__Text section__:
= = =
Let me take the factory example to close my point about the limitations of deep learning here. Let’s imagine we try to use deep learning to build a factory. (After all, we humans know how to build a factory, don’t we?) So, we’ll take billions of previous examples of building factories to train a deep learning algorithm; we’ll show it all the ways that people have built factories. We take all that data and we put it into a deep learning system and then it knows how to build factories. Could we do that? No, it’s just a complete pipe dream. There is no such data, and it wouldn’t make any sense, even if we had it, to try to build factories that way.
We need knowledge to build factories. We need to be able to construct plans. We need to be able to reason about physical obstructions and the structural properties of the buildings. We can build AI systems to work out these real-world problems, but it isn’t achieved by deep learning. Building a factory requires a different type of AI altogether.
MARTIN FORD: Are there recent advances in AI that have struck you as being more than just incremental? What would you point to that is at the absolute forefront of the field right now?
STUART J. RUSSELL: It’s a good question, because a lot of the things that are in the news at the moment are not really conceptual breakthroughs, they are just demos. The chess victory of Deep Blue over Kasparov is a perfect example. Deep Blue was basically a demo of algorithms that were designed 30 years earlier and had been gradually enhanced and then deployed on increasingly powerful hardware, until they could beat a world chess champion. But the actual conceptual breakthroughs behind Deep Blue were in how to design a chess program: how the lookahead works; the alpha-beta algorithm for reducing the amount of searching that had to be done; and some of the techniques for designing the evaluation functions. So, as is often the case, the media described the victory of Deep Blue over Kasparov as a breakthrough when in fact, the breakthrough had occurred decades earlier.
The same thing is still happening today as well. For instance, a lot of the recent AI reports about perception and speech recognition, and headlines about dictation accuracy being close to or exceeding human dictation accuracy, are all very impressive practical engineering results, but they are again demos of conceptual breakthroughs that happened much earlier—from the early deep learning systems and convolutional networks that date right back to the late ‘80s and early ‘90s.
It’s been something of a surprise that we already had the tools decades ago to do perception successfully; we just weren’t using them properly. By applying modern engineering to older breakthroughs, by collecting large datasets and processing them across very large networks on the latest hardware, we’ve managed to create a lot of interest recently in AI, but these have not necessarily been at the real forefront of AI.
MARTIN FORD: Do you think DeepMind’s AlphaZero is a good example of a technology that’s right on the frontier of AI research?
STUART J. RUSSELL: I think AlphaZero was interesting. To me, it was not particularly a surprise that you could use the same basic software that played Go to also play chess and Shogi at world-champion level. So, it was not at the forefront of AI in that sense.
I mean, it certainly gives you pause when you think that AlphaZero, in the space of less than twenty-four hours, learned to play at superhuman levels in three different games using the same software. But that’s more a vindication of an approach to AI that says that if you have a clear understanding of the problem class, especially deterministic, two-player, turn-taking, fully-observable games with known rules, then those kinds of problems are amenable to a well-designed class of AI algorithms. And these algorithms have been around for some time—algorithms that can learn good evaluation functions and use classical methods for controlling search.
= = =
__Data entries__:
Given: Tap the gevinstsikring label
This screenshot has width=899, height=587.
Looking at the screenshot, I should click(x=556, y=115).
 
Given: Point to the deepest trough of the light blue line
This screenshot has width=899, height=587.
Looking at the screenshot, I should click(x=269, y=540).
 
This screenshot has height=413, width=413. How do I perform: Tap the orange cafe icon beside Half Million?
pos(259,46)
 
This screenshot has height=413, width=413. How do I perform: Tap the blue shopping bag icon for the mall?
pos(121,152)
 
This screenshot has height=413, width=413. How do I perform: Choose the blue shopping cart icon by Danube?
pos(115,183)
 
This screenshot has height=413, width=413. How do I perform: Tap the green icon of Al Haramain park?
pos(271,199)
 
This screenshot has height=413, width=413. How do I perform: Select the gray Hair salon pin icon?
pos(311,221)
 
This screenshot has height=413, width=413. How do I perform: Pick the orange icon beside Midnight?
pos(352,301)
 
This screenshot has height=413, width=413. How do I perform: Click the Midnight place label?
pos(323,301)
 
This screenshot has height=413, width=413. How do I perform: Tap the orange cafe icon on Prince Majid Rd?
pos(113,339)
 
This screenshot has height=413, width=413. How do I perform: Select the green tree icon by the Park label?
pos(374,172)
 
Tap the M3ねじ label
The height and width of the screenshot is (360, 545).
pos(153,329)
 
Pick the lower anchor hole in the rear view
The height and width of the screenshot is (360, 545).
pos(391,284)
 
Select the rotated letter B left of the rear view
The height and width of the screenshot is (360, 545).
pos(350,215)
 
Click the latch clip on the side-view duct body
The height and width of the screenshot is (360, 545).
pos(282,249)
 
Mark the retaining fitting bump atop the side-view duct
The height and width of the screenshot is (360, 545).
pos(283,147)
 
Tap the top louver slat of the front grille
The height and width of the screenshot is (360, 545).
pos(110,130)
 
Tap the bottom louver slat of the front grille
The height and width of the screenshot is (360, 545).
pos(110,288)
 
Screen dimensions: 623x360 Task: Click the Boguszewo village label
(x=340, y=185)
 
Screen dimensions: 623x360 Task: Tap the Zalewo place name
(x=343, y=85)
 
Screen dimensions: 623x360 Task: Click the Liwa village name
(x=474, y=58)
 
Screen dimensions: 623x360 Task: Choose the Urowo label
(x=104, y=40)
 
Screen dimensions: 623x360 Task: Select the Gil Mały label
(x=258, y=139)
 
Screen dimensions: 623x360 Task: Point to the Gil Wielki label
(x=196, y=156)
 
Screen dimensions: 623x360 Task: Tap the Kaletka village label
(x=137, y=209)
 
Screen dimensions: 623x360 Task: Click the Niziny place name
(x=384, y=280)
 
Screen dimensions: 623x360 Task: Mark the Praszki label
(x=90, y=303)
= = =
__What you need to do__:
a: Print the passage of the interview on AI breakthroughs that opens with the words containing "We need knowledge" and closes with "of AI altogether.".
b: Answer these questions from the interview on AI breakthroughs:
(i) How long did AlphaZero take to learn to play three different games at superhuman levels?
(ii) How many years before Deep Blue's victory were its algorithms designed?
(iii) To what period do the early deep learning systems and convolutional networks date back?
c: Name every game that the interview on AI breakthroughs says AlphaZero played.

__Solutions__:
a:
We need knowledge to build factories. We need to be able to construct plans. We need to be able to reason about physical obstructions and the structural properties of the buildings. We can build AI systems to work out these real-world problems, but it isn’t achieved by deep learning. Building a factory requires a different type of AI altogether.

b:
(i) Less than twenty-four hours.
(ii) 30 years.
(iii) The late '80s and early '90s.

c: Go, chess, Shogi